● **SOURCE TEXT**
________________
The Right Starting Point

If we don't start with the correct basic thoughts and ideas behind what we are doing or what we are trying to achieve and understanding especially why we want to achieve them, we can only fail, no matter how expert the instruction that we might receive.

Too many times we look at the aids especially at the rein aids as absolutes, as if the horse has preprogrammed buttons that ensure that every time you use a rein aid in a certain way that you will get a consistent result. This is an assumption that we build our horsemanship upon.  This has been true through the ages.  If you don't think this is so, think for a moment about any book on horsemanship.  Detailed will be instructions and possibly diagrams showing which aids you should use for a shoulder-in, versus the aids you would use to achieve a canter.  The movement or gait is described and then you are given a preprogrammed set of aids, which indicates use this one set of aids and you will get a shoulder-in, use this set and your horse will canter, use this set of aids and your horse will go into a reinback.  Of course, this is true to some extent, we do rely on certain aids to achieve certain results.  But this concept, or this idea can limit us as well.

If your instructor insists that you have to use a specific aid every time for a specific movement always for every horse and every time and that you should expect the same results you might want to question if they see the horse as something that that is variable and has a mind of his own.  His body can have different balance points and experience shows us that different aids have different effects depending on his balance point at that moment in time.  The horse is not an object with little variability.   This doesn't even begin to take into account how the body of the horse changes and how the pattern of movement changes as the horse progresses, or issues that the horse more than likely needs help with resolving. All of these create issues, problems and differences in the horse and as already mentioned how any aid will affect his body.
________________
● **AIM**
Reproduce, word for word, the portion of the text on riding aids between "If your instructor" and "affect his body.", inclusive.

● **COLLECTED DATA**
________________
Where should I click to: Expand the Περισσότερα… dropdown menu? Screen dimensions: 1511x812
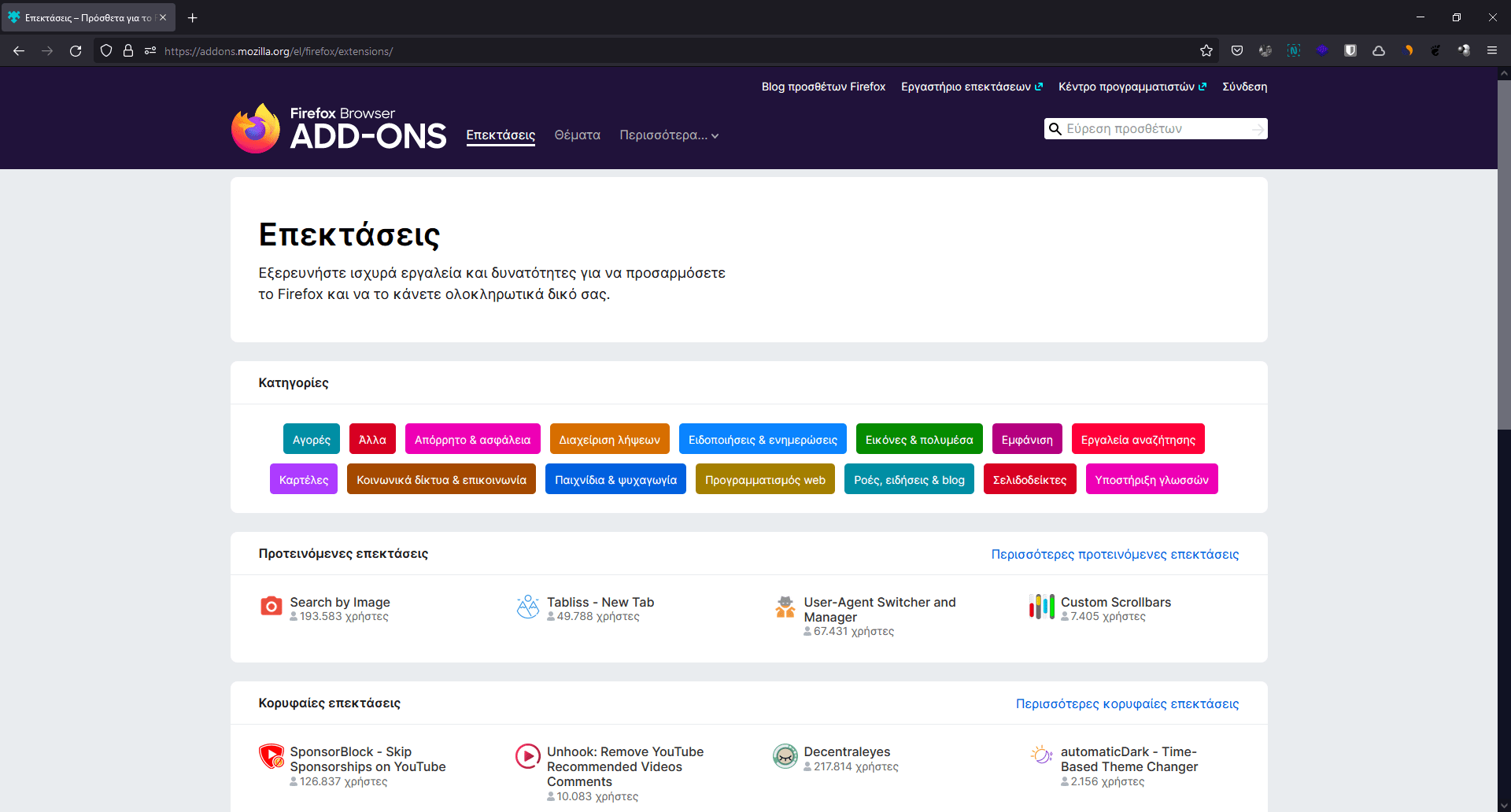(x=669, y=135)

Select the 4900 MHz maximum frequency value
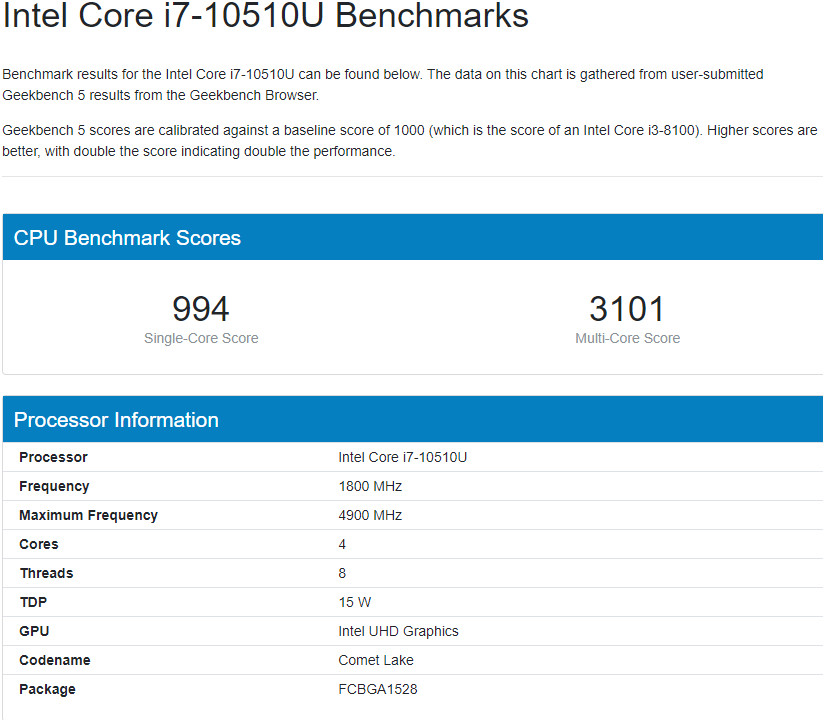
________________
● **SOLUTION TO THIS PROBLEM**
If your instructor insists that you have to use a specific aid every time for a specific movement always for every horse and every time and that you should expect the same results you might want to question if they see the horse as something that that is variable and has a mind of his own.  His body can have different balance points and experience shows us that different aids have different effects depending on his balance point at that moment in time.  The horse is not an object with little variability.   This doesn't even begin to take into account how the body of the horse changes and how the pattern of movement changes as the horse progresses, or issues that the horse more than likely needs help with resolving. All of these create issues, problems and differences in the horse and as already mentioned how any aid will affect his body.